Güney Türkmenler'i daha yerleşik düzene geçmeden önce, göçebe Türkmenlerin içinde çok zengin bir "av dulu" vardı. Bu dul kadının, deve çuvallarıyla altını, sürü sürü koyunları herkesin dilinden düşmezdi. Yüz, yüz elli sığırla yaylalara konar göçerdi, tek oğlu Mehmet en iyi atlara binerdi.
Ala karlı, mor sümbüllü yaylalar, kışınsa Çukurova... Bunlar, Osmaniye bölgesinde, Tecirli Türkmenlerinin içinde kışlarlardı. Günler böylece gelip geçerken, Mehmet oranın ileri gelenlerinden birinin kızı ile arayı tutturur.
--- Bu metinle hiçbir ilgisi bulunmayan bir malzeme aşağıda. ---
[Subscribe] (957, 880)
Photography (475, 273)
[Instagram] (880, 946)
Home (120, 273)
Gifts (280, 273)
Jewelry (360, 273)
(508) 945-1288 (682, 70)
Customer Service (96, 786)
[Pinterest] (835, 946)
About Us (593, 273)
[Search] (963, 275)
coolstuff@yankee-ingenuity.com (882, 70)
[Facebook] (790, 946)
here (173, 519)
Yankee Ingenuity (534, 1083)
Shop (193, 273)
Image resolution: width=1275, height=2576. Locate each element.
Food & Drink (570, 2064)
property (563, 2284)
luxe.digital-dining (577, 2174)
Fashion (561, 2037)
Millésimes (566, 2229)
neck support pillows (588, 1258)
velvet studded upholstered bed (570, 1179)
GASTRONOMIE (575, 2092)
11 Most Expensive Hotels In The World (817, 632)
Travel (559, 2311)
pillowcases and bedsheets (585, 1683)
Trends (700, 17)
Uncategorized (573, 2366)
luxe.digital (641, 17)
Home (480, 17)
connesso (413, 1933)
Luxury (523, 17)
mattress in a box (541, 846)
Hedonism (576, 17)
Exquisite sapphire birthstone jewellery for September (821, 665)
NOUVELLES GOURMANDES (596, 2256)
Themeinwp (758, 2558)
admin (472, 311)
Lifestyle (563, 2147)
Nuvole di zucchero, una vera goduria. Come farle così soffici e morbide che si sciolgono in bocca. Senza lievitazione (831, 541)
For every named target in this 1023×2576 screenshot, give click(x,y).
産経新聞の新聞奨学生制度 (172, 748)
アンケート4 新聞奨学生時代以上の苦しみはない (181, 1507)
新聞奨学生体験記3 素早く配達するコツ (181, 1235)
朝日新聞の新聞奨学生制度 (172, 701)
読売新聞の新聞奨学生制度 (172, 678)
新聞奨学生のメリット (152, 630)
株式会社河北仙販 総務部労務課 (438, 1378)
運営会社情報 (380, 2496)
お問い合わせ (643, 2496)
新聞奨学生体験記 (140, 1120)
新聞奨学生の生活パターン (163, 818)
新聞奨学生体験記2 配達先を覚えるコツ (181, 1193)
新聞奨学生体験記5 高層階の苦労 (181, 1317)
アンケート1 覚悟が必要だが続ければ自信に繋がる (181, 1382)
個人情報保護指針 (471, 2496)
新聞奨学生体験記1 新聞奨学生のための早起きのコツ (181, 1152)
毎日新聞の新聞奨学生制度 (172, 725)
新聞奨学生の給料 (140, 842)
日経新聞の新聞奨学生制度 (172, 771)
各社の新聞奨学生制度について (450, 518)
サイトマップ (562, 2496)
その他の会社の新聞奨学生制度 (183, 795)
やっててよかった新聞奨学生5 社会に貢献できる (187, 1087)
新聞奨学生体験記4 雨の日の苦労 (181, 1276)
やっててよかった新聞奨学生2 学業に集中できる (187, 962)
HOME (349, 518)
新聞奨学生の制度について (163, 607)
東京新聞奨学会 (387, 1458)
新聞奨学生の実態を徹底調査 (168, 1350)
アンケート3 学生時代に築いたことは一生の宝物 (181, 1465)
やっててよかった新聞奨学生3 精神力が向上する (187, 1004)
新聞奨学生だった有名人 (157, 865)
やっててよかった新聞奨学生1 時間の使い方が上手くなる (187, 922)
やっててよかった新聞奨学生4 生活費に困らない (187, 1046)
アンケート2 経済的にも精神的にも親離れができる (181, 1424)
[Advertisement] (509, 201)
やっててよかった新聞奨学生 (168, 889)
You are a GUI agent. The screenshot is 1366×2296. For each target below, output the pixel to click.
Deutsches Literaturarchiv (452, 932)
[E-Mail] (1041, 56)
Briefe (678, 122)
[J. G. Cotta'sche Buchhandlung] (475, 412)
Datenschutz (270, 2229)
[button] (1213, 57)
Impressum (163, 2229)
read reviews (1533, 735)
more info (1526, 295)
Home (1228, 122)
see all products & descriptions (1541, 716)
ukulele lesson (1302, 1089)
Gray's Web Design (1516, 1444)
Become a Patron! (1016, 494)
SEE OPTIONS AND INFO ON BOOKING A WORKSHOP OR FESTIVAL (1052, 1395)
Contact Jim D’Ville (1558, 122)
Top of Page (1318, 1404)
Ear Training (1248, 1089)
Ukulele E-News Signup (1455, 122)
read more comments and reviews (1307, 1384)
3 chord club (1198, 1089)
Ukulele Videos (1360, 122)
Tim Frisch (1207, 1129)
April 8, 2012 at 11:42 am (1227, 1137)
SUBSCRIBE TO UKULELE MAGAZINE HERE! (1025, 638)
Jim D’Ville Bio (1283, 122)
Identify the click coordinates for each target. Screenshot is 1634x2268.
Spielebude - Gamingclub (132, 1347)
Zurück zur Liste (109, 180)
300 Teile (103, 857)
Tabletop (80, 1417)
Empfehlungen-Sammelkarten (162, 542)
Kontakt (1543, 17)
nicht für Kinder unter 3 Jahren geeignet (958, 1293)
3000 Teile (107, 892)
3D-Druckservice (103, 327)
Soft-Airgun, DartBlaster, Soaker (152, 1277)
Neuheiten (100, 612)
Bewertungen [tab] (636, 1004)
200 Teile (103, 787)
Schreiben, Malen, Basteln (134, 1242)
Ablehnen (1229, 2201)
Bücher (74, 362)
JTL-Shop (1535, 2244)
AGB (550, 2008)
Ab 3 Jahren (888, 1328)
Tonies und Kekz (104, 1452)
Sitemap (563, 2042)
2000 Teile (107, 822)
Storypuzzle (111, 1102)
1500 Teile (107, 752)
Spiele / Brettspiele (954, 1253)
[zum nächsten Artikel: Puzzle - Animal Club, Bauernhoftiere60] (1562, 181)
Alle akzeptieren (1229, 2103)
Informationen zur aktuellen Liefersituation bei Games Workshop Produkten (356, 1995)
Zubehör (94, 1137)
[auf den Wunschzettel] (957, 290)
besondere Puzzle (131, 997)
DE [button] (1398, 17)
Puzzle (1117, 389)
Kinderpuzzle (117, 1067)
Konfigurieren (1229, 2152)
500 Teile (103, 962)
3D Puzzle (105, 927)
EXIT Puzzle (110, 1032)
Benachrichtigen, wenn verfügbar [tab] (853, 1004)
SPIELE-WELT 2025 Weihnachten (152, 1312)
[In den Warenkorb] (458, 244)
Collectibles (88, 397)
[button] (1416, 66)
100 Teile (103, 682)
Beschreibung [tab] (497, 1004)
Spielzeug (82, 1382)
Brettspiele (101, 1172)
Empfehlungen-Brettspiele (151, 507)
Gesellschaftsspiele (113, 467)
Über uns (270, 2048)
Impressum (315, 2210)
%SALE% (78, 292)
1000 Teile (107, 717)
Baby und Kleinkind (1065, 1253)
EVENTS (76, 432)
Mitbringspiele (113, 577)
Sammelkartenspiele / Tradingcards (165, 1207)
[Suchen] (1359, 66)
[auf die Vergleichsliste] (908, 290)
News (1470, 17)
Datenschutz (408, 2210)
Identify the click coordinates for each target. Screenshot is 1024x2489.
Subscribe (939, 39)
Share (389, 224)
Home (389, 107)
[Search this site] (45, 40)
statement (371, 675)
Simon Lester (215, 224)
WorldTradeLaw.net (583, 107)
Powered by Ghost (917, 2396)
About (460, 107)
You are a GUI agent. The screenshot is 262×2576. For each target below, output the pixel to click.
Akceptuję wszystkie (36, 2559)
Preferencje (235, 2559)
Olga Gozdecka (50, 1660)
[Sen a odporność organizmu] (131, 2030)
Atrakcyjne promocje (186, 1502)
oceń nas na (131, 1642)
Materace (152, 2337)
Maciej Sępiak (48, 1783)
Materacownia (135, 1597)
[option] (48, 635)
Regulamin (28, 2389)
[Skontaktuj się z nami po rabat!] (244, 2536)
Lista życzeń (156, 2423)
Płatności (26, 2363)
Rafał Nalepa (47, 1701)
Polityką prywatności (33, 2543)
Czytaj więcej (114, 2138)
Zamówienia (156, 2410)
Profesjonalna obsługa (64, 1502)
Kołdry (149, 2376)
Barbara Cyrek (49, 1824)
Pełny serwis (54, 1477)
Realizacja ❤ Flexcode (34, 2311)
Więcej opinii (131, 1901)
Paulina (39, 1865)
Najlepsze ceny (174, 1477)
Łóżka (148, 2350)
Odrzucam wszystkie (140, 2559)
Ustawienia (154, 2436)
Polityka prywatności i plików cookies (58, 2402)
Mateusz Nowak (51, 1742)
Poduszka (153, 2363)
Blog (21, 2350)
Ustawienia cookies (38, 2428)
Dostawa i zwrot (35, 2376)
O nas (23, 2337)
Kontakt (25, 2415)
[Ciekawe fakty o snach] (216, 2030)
Mehmet kızı babasından istiyorsa da alamıyor. Bu arada kız da kendisini çok sevmekte ve "Beni kaçır" diye ısrar etmektedir. Mehmet de:
- "Benim anam çok zengin, deve çuvallarıyla altınımız var, eğer şimdi seni kaçırırsam sizinkiler bizim evi pampal pay (yağma) eder. Bütün servetimiz elden gider, ancak bahar gelip de yaylaya göçtükten sonra, atıma yaz çayırı aldırmak bahanesiyle gelir seni alır, kaçırırım" diyor.
Ve çadırlar yaylaya kurulup ev göçünce, Mehmet atını çayırlatmak bahanesiyle oralarda oyalanırken, kızın yakınları, özellikle de kardeşleri bunun maksadını anlıyorlar. Beş, altı kişi birleşip Mehmet'in üzerine saldırıyor. Mehmet atına atlayıp kaçmak isterken, düşmanları atını da, kendisini de vurup öldürüyor.
Kara haber yaylaya ancak üç günde ulaşır, anası oylamaya başlar.